In his first major foreign policy address, delivered in Prague in April 2009, Obama trumpeted “America’s commitment” to a “world without nuclear weapons.” To accept their continued existence, he warned, was to accede to their eventual use. But the use of even a single nuclear bomb was too horrible to contemplate. Nuclear disarmament, he acknowledged, would not come easily or quickly. It would take “patience and persistence,” but the goal of complete disarmament should drive strategy and concrete actions.
Some important steps were taken after that speech. Substantial reductions in nuclear weapons were negotiated with Russia and remain on track. The role of nuclear weapons was reduced in U.S. national security strategy. The successful Iran negotiations curbed the threat of Iranian nuclear weapons development and revived momentum for the nonproliferation movement. World leaders focused new attention on the threat of nuclear terrorism. The president hosted summits focused on securing loose nuclear-weapons-grade materials across the world.
But 15,000 nuclear weapons remain in the world. The United States and Russia keep thousands on hair-trigger alert. The Senate blocked ratification of the Comprehensive Test Ban Treaty. Objections from Pakistan have frustrated progress on a Fissile Material Cut-off Treaty.
The administration’s Nuclear Weapons Employment Strategy limits the use of nuclear weapons to “extreme circumstances” but does not rule out first use of them. The administration has committed to creating a new generation of nuclear warheads and the systems that deliver them, estimated to cost $1 trillion over the next three decades. NATO’s anti-ballistic-missile system just went live in Romania, despite Russian objections that it violates the 1987 Intermediate-Range Nuclear Forces Treaty. Russia is responding to the U.S. buildup on its borders by threatening to move nuclear-armed Iskander missiles to the Polish border. The United States denounces that as a violation of the INF Treaty also.

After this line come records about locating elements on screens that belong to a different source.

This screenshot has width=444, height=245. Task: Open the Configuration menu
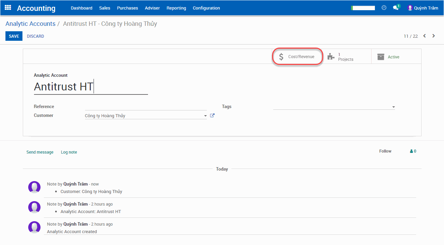pyautogui.click(x=206, y=8)
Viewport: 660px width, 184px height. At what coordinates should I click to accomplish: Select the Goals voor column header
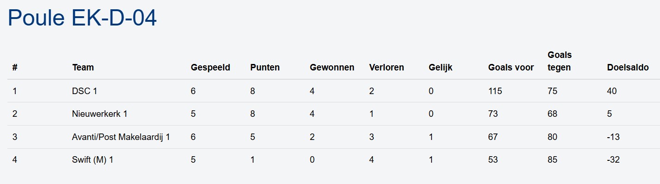point(511,68)
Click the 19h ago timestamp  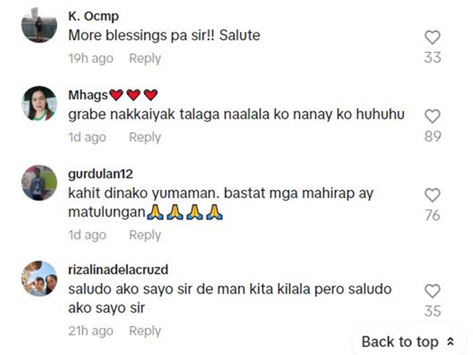91,59
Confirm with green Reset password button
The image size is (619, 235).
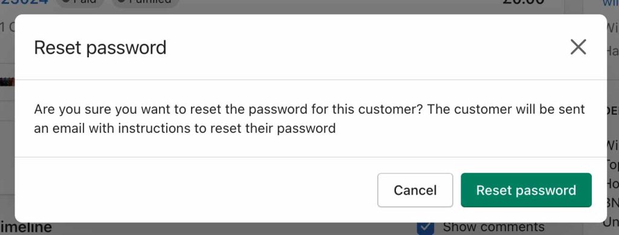[526, 190]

Former defense secretary William Perry warns flatly that “the danger of a nuclear catastrophe today is greater than during the Cold War.” Perry points to not only the terrorist groups such as the Islamic State that would buy or steal nuclear-weapons-grade materials, but also the rising tensions between Russia and the United States.
On the eve of his fourth and last Nuclear Security Summit in Washington, Obama once more reasserted that nuclear security will not be possible so long as nuclear weapons exist. “As the only nation ever to use nuclear weapons,” he wrote in a Post op-ed, “the United States has a moral obligation to continue to lead the way in eliminating them.”

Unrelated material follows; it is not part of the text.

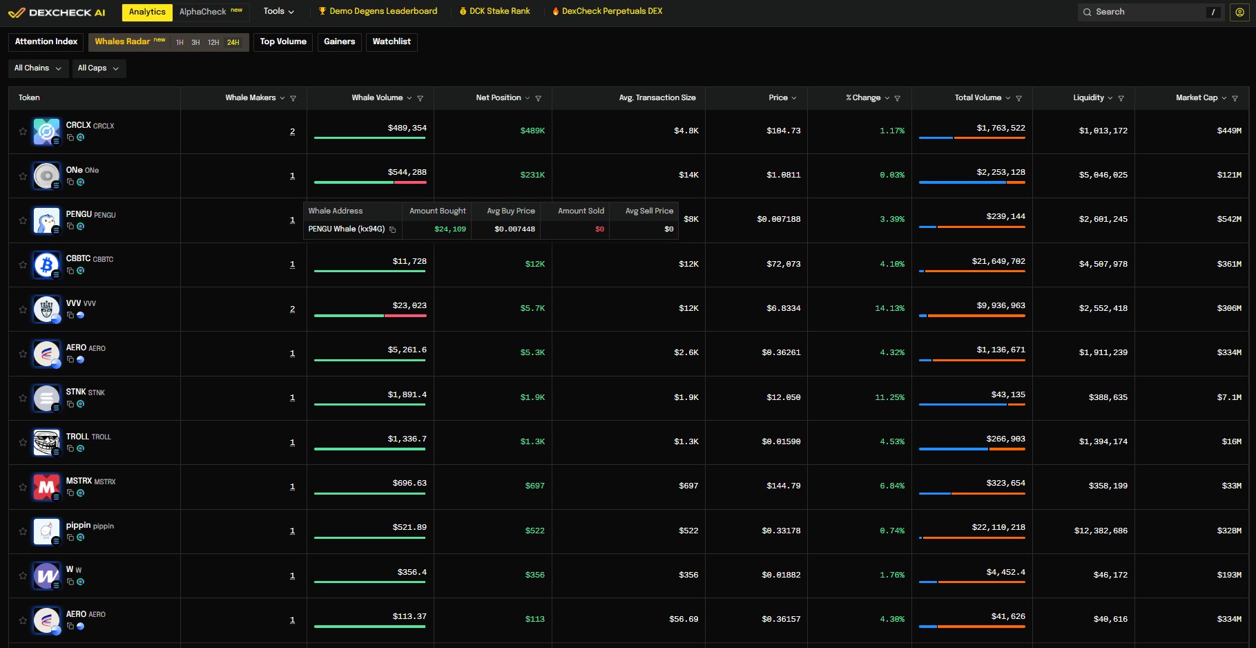Switch to the Gainers tab
The height and width of the screenshot is (648, 1256).
point(339,42)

The president calls for “patience and persistence.” But what we’ve witnessed is the power of old ideas, large bureaucracies, entrenched interests and renewed enmities to strangle even modest efforts to move in a new direction.
To reverse course, some clear and bold steps are needed. U.S. nuclear weapons should be taken off hair-trigger alert. Nuclear weapons should be limited only to deterrence, not to be used in any other circumstance. Building a new generation of nuclear weapons should be shelved in favor of recommitting to efforts to pursue a course to rid the world of these weapons. The United States, Perry argues, could sensibly get rid of its ground-based missiles and warheads, which are both vulnerable and redundant. The president should act to engage Russia and seek to reduce the growing tensions that threaten to lead to a dangerous new buildup. The president might use the trip to Hiroshima to summon the United Nations to prepare a global summit to define the path to a verifiable elimination of nuclear weapons.
The president’s trip to Hiroshima cannot undo the past. What it can do is mark a renewed commitment to a future without nuclear weapons. But for the words to have any meaning, they have to be accompanied by deeds. The president still has time to act.